# Requirement A
Answer these questions about the forum thread on Dexter milk, one line each:
(i) For about how long had Paula had Dexters when she first tasted their milk?
(ii) Who trained one of the older Dexter cows to milk?
(iii) Which breed did fts074 want for meat?

# Dexter milk!



## Paula (Jun 3, 2002)

We've had Dexters for about 3 years but have never tasted the milk till now. None of our Jerseys is milking right now so out of desperation my sister trained one of our older Dexter cows to milk. The milk is wonderful! It's creamy and very clean tasting. I would say it's better than Jersey milk. That's really tough for me to admit because Jerseys are my life-long favorite (still think Jerseys are prettier though.)
My head is spinning with the possibilities. If we used the Dexters for milk and got rid of the Jerseys it would make life a lot easier. No more just-fresh cows with 10 gallon udders. No more having to watch Jerseys like a hawk for 6 wks after freshening to make sure they slow down enough to feed just the calf if we don't need the milk. Even slowing them down enough for our milking use can be a chore, and our cows don't get grain!
I sure would miss seeing my Jerseys though


----------



## fts074 (Jul 7, 2005)

Paula,
I'm glad to hear you like your Dexter's milk. I'm planning to get cattle next year, and wanted a jersey for milk and angus for meat. Then went to state fair this fall and talked to a dexter breeder and got all excited about these "mini moos." However, he didn't have much experience with milking them himself, just knew it could be done.

# Records for the task
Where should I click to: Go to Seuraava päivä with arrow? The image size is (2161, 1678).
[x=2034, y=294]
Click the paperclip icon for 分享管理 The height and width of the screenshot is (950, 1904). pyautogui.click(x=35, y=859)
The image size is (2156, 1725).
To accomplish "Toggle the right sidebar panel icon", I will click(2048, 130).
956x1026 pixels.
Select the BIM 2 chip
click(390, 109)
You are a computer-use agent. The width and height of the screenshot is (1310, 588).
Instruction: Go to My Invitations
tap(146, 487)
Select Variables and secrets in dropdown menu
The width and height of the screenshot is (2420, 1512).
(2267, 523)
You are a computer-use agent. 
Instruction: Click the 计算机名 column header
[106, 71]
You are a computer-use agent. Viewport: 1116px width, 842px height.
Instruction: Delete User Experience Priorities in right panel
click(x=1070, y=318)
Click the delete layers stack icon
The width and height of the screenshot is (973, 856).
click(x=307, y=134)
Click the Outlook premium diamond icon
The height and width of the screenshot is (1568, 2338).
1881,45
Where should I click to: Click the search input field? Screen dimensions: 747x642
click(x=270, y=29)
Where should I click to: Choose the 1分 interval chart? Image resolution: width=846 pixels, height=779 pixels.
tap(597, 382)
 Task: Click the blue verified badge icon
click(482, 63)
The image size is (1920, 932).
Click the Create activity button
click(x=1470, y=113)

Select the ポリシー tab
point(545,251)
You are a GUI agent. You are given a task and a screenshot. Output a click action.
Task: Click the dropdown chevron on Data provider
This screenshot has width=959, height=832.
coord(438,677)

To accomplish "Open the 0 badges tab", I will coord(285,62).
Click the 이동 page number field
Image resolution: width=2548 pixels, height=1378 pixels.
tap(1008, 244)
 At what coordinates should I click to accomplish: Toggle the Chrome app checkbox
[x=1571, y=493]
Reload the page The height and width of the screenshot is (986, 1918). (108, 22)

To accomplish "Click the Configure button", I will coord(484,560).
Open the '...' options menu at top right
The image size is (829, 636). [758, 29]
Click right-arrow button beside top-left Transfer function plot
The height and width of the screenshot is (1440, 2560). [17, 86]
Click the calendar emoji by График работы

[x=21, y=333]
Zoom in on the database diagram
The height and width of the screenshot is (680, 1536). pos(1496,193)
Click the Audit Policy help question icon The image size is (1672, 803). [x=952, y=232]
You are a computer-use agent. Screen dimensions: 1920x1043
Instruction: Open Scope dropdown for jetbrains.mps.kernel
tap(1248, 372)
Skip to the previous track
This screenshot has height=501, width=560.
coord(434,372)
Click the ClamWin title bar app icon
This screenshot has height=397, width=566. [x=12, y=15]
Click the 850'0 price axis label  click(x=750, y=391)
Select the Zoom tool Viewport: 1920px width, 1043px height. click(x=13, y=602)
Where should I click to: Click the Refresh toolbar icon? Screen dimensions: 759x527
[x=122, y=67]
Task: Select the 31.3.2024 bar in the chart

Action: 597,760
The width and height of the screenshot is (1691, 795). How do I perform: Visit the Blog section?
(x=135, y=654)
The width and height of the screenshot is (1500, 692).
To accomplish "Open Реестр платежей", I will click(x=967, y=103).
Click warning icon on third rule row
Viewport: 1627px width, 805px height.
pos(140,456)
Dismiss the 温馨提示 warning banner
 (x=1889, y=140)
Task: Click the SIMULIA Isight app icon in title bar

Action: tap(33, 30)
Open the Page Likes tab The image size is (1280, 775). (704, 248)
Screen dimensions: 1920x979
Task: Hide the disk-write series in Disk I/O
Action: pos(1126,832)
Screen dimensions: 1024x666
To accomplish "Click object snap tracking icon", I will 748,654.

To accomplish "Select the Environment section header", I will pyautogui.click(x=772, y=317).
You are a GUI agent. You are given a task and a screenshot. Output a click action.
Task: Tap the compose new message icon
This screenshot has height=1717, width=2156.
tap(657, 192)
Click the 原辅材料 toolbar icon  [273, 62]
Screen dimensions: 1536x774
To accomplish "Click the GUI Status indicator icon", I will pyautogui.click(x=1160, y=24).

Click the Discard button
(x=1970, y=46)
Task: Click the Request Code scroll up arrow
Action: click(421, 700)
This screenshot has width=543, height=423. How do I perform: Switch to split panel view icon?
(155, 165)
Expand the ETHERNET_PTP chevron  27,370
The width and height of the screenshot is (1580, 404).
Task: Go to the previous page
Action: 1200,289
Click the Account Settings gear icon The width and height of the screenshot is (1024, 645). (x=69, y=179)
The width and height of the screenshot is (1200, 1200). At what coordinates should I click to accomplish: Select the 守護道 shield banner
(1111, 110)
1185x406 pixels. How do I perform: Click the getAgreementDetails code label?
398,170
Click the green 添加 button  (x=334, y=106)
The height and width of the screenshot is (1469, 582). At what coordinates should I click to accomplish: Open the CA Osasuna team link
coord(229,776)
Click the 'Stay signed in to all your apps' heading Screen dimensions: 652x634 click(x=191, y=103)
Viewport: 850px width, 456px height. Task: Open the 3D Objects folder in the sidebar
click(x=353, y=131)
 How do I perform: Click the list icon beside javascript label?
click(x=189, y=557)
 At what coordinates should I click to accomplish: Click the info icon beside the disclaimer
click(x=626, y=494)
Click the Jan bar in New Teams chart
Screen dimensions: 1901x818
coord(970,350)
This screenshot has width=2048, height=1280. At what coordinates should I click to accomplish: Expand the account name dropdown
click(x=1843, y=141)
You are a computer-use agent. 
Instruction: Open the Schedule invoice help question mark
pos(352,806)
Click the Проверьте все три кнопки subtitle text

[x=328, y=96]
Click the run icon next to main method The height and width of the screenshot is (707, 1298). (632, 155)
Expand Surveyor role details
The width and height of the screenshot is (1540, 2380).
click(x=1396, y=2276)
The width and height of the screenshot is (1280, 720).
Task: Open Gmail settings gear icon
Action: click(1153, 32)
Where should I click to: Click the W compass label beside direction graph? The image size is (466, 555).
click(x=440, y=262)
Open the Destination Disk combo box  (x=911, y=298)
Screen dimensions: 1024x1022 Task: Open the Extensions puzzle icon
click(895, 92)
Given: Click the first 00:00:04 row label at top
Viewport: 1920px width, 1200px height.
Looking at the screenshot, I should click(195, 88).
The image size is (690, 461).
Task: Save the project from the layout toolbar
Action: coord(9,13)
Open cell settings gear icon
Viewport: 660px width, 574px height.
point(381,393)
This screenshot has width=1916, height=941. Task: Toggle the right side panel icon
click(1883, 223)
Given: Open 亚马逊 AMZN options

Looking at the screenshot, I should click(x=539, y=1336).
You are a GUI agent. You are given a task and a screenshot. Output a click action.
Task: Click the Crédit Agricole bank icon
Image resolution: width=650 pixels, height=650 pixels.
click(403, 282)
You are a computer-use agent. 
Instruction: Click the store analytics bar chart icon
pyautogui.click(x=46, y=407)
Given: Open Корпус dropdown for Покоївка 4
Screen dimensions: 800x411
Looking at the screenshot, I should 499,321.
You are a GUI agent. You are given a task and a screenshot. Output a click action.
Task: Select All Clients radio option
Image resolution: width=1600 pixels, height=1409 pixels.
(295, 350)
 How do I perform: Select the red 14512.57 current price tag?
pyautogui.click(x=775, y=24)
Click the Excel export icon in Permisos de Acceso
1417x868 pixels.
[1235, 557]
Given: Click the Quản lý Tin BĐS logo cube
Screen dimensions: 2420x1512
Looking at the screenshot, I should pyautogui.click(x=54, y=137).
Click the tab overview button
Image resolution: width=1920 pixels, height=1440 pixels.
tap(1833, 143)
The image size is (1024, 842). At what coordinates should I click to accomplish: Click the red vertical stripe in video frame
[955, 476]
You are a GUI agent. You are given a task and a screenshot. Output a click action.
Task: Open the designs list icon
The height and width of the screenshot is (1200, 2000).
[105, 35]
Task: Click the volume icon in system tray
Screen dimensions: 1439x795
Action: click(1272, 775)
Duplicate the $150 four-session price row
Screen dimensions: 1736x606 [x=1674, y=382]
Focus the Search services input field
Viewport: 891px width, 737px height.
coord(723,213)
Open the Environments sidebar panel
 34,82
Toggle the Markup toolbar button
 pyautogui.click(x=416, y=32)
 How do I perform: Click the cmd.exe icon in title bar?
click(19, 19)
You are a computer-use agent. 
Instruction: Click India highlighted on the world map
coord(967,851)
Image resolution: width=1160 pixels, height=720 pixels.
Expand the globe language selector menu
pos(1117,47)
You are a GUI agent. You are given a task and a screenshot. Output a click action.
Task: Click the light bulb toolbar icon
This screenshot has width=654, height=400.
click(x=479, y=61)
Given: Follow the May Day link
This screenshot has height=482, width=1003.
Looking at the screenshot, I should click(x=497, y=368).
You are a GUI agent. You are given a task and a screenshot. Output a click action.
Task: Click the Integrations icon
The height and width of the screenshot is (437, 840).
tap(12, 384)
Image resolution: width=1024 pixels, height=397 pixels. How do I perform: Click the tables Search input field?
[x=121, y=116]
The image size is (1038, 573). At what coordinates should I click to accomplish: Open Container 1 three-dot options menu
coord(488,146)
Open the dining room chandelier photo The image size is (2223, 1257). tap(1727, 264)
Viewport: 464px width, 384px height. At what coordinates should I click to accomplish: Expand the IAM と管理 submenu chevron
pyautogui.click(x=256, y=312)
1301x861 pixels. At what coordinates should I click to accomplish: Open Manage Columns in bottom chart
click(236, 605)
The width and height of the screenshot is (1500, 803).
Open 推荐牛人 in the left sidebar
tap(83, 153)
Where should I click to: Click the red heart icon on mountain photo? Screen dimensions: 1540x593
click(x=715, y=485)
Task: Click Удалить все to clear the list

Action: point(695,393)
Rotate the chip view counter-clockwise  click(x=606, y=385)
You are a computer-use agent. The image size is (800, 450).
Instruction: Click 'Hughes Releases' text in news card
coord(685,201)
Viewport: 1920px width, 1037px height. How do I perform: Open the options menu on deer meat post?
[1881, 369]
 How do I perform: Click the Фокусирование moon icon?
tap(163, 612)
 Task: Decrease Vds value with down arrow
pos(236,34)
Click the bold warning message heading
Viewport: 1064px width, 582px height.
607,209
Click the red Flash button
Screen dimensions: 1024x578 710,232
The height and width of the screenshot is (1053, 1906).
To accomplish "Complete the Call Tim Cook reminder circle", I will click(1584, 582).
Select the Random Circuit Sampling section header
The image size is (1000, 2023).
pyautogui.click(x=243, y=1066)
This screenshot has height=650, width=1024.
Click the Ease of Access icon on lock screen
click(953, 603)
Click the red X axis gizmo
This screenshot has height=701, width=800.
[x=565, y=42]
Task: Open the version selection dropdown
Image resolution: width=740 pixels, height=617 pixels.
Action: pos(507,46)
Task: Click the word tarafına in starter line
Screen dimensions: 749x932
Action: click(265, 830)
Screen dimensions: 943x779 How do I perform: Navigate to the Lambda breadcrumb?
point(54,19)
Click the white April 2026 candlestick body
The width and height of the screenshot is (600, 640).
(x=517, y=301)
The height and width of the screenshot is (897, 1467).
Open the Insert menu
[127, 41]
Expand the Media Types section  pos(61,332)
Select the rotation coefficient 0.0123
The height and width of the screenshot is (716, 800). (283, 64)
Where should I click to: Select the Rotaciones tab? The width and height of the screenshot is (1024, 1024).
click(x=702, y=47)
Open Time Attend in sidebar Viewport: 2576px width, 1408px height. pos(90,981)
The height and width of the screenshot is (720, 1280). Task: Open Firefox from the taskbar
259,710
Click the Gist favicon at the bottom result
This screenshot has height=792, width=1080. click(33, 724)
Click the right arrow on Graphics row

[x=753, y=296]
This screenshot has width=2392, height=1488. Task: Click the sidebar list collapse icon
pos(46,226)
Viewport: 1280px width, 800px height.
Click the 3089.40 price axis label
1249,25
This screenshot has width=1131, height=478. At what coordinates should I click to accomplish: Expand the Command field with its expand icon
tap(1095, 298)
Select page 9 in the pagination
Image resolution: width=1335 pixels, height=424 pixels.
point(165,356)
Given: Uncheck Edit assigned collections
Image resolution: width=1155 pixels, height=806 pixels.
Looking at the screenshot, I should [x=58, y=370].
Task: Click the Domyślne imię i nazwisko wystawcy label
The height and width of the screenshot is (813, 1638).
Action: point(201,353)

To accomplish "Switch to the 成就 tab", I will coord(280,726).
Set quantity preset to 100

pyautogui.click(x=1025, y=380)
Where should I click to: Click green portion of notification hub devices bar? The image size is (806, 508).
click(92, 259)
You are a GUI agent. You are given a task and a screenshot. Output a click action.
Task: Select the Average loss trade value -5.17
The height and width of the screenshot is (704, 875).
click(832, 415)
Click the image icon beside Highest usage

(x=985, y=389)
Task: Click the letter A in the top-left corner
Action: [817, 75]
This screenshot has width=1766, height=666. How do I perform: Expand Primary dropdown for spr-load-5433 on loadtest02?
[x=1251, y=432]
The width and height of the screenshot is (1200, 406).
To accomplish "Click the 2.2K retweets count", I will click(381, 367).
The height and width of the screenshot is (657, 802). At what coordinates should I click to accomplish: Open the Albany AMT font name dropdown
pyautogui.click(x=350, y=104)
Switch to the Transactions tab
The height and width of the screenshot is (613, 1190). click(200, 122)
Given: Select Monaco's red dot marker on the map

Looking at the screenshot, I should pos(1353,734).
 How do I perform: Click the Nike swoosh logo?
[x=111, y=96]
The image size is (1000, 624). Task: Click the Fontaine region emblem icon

# Requirement B
Copy out the records exactly, from the first line of the records through the line containing "will click(2048, 130).".

# Full response A
(i) About 3 years.
(ii) Paula's sister.
(iii) Angus.

# Full response B
Where should I click to: Go to Seuraava päivä with arrow? The image size is (2161, 1678).
[x=2034, y=294]
Click the paperclip icon for 分享管理 The height and width of the screenshot is (950, 1904). pyautogui.click(x=35, y=859)
The image size is (2156, 1725).
To accomplish "Toggle the right sidebar panel icon", I will click(2048, 130).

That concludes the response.